▶ **Data provided**
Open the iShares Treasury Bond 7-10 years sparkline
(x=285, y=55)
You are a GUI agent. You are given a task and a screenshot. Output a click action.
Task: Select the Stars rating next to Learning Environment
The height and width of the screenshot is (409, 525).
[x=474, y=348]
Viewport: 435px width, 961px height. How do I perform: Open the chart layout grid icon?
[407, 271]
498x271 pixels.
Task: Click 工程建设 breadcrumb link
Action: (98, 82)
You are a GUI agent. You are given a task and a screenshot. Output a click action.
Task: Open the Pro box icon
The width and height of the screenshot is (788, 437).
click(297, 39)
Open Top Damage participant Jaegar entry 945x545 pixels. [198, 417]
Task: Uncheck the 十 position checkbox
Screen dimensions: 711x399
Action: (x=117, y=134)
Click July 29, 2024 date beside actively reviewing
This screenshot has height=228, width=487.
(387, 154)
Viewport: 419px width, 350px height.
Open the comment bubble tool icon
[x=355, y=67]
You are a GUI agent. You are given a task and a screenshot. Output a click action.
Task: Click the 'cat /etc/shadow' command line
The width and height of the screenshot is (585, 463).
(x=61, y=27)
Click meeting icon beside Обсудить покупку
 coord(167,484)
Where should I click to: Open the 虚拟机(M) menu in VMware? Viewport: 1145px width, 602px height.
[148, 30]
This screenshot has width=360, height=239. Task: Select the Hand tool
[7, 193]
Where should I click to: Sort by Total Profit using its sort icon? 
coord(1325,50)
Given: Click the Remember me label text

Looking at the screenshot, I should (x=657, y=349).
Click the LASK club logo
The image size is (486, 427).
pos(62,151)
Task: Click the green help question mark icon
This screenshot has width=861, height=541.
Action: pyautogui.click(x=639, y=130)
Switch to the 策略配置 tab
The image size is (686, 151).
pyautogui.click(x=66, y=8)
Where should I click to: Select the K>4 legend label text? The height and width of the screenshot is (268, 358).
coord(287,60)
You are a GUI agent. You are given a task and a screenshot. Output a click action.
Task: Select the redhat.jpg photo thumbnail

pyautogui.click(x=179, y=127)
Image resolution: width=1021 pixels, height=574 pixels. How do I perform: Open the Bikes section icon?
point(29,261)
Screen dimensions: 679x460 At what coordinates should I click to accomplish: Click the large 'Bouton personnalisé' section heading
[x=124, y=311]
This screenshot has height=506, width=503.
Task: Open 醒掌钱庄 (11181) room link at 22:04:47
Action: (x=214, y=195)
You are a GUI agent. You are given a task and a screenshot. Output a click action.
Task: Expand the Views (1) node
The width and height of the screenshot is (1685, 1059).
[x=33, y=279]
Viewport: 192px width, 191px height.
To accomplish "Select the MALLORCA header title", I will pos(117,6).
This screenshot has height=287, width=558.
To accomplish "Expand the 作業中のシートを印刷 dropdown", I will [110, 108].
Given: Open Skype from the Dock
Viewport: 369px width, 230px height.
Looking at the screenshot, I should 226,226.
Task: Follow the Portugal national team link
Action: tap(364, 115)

▶ **Work to be completed**
Reproduce, character for character, only the lines of the preceding data that start at the line with "The width and height of the screenshot is (788, 437)." and end at the line with "Task: Click the 'cat", both included.

▶ **Finished exercise**
The width and height of the screenshot is (788, 437).
click(297, 39)
Open Top Damage participant Jaegar entry 945x545 pixels. [198, 417]
Task: Uncheck the 十 position checkbox
Screen dimensions: 711x399
Action: (x=117, y=134)
Click July 29, 2024 date beside actively reviewing
This screenshot has height=228, width=487.
(387, 154)
Viewport: 419px width, 350px height.
Open the comment bubble tool icon
[x=355, y=67]
You are a GUI agent. You are given a task and a screenshot. Output a click action.
Task: Click the 'cat /etc/shadow' command line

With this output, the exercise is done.